### Your objective:
The answer must repeat each line of the material exactly.

### Data to examine:
----------------
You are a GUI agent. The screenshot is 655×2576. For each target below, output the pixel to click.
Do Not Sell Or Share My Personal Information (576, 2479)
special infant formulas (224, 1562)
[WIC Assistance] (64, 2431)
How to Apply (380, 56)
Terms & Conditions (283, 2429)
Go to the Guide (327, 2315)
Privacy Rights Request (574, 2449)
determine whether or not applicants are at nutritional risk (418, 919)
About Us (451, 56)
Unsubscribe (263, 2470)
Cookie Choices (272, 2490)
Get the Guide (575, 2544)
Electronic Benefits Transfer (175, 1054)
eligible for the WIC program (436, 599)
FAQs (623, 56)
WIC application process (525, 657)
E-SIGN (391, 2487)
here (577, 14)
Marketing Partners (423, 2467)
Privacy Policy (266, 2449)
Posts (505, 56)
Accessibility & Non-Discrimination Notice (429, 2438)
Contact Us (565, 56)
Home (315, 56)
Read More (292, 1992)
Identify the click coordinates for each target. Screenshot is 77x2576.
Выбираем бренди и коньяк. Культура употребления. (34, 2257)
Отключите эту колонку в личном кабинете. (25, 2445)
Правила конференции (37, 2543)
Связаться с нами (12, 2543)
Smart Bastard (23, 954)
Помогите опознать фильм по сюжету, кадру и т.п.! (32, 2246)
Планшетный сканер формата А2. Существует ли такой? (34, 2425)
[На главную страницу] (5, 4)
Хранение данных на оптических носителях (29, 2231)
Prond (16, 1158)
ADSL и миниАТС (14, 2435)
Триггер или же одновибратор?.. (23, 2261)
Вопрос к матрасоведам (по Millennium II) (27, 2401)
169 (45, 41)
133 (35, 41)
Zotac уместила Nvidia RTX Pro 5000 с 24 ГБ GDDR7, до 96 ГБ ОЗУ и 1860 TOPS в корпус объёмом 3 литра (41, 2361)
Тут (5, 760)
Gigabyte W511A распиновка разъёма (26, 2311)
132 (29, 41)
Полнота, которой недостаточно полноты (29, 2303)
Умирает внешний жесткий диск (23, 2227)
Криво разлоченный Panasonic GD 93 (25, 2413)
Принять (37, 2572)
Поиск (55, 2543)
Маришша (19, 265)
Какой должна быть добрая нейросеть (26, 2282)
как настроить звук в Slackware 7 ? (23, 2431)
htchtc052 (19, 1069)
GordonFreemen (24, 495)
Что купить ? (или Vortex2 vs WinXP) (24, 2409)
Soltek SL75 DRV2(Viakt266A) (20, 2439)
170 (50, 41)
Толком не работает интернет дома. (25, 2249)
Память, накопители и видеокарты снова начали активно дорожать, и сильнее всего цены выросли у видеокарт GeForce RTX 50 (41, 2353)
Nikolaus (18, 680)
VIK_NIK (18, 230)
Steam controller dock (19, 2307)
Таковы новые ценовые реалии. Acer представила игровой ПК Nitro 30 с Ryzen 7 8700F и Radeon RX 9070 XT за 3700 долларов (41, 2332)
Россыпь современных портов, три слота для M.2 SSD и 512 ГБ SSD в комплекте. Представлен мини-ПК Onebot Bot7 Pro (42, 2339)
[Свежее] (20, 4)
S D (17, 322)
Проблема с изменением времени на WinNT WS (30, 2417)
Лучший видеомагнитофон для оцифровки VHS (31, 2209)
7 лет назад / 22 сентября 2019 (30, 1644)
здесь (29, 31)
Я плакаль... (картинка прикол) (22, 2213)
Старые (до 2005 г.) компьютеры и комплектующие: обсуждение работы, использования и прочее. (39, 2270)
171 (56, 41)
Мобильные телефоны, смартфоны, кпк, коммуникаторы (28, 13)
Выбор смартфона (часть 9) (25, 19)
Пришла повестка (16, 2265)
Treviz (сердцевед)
----------------
### Answer:
You are a GUI agent. The screenshot is 655×2576. For each target below, output the pixel to click.
Do Not Sell Or Share My Personal Information (576, 2479)
special infant formulas (224, 1562)
[WIC Assistance] (64, 2431)
How to Apply (380, 56)
Terms & Conditions (283, 2429)
Go to the Guide (327, 2315)
Privacy Rights Request (574, 2449)
determine whether or not applicants are at nutritional risk (418, 919)
About Us (451, 56)
Unsubscribe (263, 2470)
Cookie Choices (272, 2490)
Get the Guide (575, 2544)
Electronic Benefits Transfer (175, 1054)
eligible for the WIC program (436, 599)
FAQs (623, 56)
WIC application process (525, 657)
E-SIGN (391, 2487)
here (577, 14)
Marketing Partners (423, 2467)
Privacy Policy (266, 2449)
Posts (505, 56)
Accessibility & Non-Discrimination Notice (429, 2438)
Contact Us (565, 56)
Home (315, 56)
Read More (292, 1992)
Identify the click coordinates for each target. Screenshot is 77x2576.
Выбираем бренди и коньяк. Культура употребления. (34, 2257)
Отключите эту колонку в личном кабинете. (25, 2445)
Правила конференции (37, 2543)
Связаться с нами (12, 2543)
Smart Bastard (23, 954)
Помогите опознать фильм по сюжету, кадру и т.п.! (32, 2246)
Планшетный сканер формата А2. Существует ли такой? (34, 2425)
[На главную страницу] (5, 4)
Хранение данных на оптических носителях (29, 2231)
Prond (16, 1158)
ADSL и миниАТС (14, 2435)
Триггер или же одновибратор?.. (23, 2261)
Вопрос к матрасоведам (по Millennium II) (27, 2401)
169 (45, 41)
133 (35, 41)
Zotac уместила Nvidia RTX Pro 5000 с 24 ГБ GDDR7, до 96 ГБ ОЗУ и 1860 TOPS в корпус объёмом 3 литра (41, 2361)
Тут (5, 760)
Gigabyte W511A распиновка разъёма (26, 2311)
132 (29, 41)
Полнота, которой недостаточно полноты (29, 2303)
Умирает внешний жесткий диск (23, 2227)
Криво разлоченный Panasonic GD 93 (25, 2413)
Принять (37, 2572)
Поиск (55, 2543)
Маришша (19, 265)
Какой должна быть добрая нейросеть (26, 2282)
как настроить звук в Slackware 7 ? (23, 2431)
htchtc052 (19, 1069)
GordonFreemen (24, 495)
Что купить ? (или Vortex2 vs WinXP) (24, 2409)
Soltek SL75 DRV2(Viakt266A) (20, 2439)
170 (50, 41)
Толком не работает интернет дома. (25, 2249)
Память, накопители и видеокарты снова начали активно дорожать, и сильнее всего цены выросли у видеокарт GeForce RTX 50 (41, 2353)
Nikolaus (18, 680)
VIK_NIK (18, 230)
Steam controller dock (19, 2307)
Таковы новые ценовые реалии. Acer представила игровой ПК Nitro 30 с Ryzen 7 8700F и Radeon RX 9070 XT за 3700 долларов (41, 2332)
Россыпь современных портов, три слота для M.2 SSD и 512 ГБ SSD в комплекте. Представлен мини-ПК Onebot Bot7 Pro (42, 2339)
[Свежее] (20, 4)
S D (17, 322)
Проблема с изменением времени на WinNT WS (30, 2417)
Лучший видеомагнитофон для оцифровки VHS (31, 2209)
7 лет назад / 22 сентября 2019 (30, 1644)
здесь (29, 31)
Я плакаль... (картинка прикол) (22, 2213)
Старые (до 2005 г.) компьютеры и комплектующие: обсуждение работы, использования и прочее. (39, 2270)
171 (56, 41)
Мобильные телефоны, смартфоны, кпк, коммуникаторы (28, 13)
Выбор смартфона (часть 9) (25, 19)
Пришла повестка (16, 2265)
Treviz (сердцевед)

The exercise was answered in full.